Data records:
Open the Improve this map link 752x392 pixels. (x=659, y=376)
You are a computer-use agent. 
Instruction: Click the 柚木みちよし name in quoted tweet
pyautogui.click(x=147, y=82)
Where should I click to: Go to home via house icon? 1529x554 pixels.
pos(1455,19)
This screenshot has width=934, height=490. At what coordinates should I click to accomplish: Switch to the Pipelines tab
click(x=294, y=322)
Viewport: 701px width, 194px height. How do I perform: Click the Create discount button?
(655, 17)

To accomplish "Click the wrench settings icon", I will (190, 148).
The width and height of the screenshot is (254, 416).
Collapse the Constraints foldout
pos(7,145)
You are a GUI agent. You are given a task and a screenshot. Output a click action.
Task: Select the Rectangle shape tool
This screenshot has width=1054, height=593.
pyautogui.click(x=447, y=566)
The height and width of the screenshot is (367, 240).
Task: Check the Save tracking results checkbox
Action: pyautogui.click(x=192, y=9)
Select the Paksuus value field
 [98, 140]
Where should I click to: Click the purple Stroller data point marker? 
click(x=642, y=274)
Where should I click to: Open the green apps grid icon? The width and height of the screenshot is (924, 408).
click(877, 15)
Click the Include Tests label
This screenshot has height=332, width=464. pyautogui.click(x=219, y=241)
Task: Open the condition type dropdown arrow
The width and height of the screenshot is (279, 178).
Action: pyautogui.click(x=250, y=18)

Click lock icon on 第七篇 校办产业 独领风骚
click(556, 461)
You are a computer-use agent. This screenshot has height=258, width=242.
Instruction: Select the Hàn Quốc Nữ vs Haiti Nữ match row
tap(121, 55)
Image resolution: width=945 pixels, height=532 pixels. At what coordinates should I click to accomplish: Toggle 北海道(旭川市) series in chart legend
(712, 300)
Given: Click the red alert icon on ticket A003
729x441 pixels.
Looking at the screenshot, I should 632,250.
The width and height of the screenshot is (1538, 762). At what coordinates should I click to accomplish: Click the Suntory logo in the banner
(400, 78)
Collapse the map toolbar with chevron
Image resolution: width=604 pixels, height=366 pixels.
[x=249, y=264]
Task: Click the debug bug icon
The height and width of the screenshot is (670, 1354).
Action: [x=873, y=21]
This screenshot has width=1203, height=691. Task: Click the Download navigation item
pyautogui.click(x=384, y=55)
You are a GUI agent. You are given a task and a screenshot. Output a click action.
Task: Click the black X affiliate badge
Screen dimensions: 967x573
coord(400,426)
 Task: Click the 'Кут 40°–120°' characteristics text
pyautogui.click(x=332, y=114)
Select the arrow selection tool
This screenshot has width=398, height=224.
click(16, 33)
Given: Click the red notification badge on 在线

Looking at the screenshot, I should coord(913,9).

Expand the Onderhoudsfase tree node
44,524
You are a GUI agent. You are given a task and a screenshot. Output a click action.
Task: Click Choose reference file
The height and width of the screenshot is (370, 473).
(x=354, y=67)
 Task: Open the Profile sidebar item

Exercise: Return the complete material exactly as it reads.

Result for this exercise:
Open the Improve this map link 752x392 pixels. (x=659, y=376)
You are a computer-use agent. 
Instruction: Click the 柚木みちよし name in quoted tweet
pyautogui.click(x=147, y=82)
Where should I click to: Go to home via house icon? 1529x554 pixels.
pos(1455,19)
This screenshot has width=934, height=490. At what coordinates should I click to accomplish: Switch to the Pipelines tab
click(x=294, y=322)
Viewport: 701px width, 194px height. How do I perform: Click the Create discount button?
(655, 17)

To accomplish "Click the wrench settings icon", I will (190, 148).
The width and height of the screenshot is (254, 416).
Collapse the Constraints foldout
pos(7,145)
You are a GUI agent. You are given a task and a screenshot. Output a click action.
Task: Select the Rectangle shape tool
This screenshot has width=1054, height=593.
pyautogui.click(x=447, y=566)
The height and width of the screenshot is (367, 240).
Task: Check the Save tracking results checkbox
Action: pyautogui.click(x=192, y=9)
Select the Paksuus value field
 [98, 140]
Where should I click to: Click the purple Stroller data point marker? 
click(x=642, y=274)
Where should I click to: Open the green apps grid icon? The width and height of the screenshot is (924, 408).
click(877, 15)
Click the Include Tests label
This screenshot has height=332, width=464. pyautogui.click(x=219, y=241)
Task: Open the condition type dropdown arrow
The width and height of the screenshot is (279, 178).
Action: pyautogui.click(x=250, y=18)

Click lock icon on 第七篇 校办产业 独领风骚
click(556, 461)
You are a computer-use agent. This screenshot has height=258, width=242.
Instruction: Select the Hàn Quốc Nữ vs Haiti Nữ match row
tap(121, 55)
Image resolution: width=945 pixels, height=532 pixels. At what coordinates should I click to accomplish: Toggle 北海道(旭川市) series in chart legend
(712, 300)
Given: Click the red alert icon on ticket A003
729x441 pixels.
Looking at the screenshot, I should 632,250.
The width and height of the screenshot is (1538, 762). At what coordinates should I click to accomplish: Click the Suntory logo in the banner
(400, 78)
Collapse the map toolbar with chevron
Image resolution: width=604 pixels, height=366 pixels.
[x=249, y=264]
Task: Click the debug bug icon
The height and width of the screenshot is (670, 1354).
Action: [x=873, y=21]
This screenshot has width=1203, height=691. Task: Click the Download navigation item
pyautogui.click(x=384, y=55)
You are a GUI agent. You are given a task and a screenshot. Output a click action.
Task: Click the black X affiliate badge
Screen dimensions: 967x573
coord(400,426)
 Task: Click the 'Кут 40°–120°' characteristics text
pyautogui.click(x=332, y=114)
Select the arrow selection tool
This screenshot has width=398, height=224.
click(16, 33)
Given: Click the red notification badge on 在线

Looking at the screenshot, I should coord(913,9).

Expand the Onderhoudsfase tree node
44,524
You are a GUI agent. You are given a task and a screenshot. Output a click action.
Task: Click Choose reference file
The height and width of the screenshot is (370, 473).
(x=354, y=67)
 Task: Open the Profile sidebar item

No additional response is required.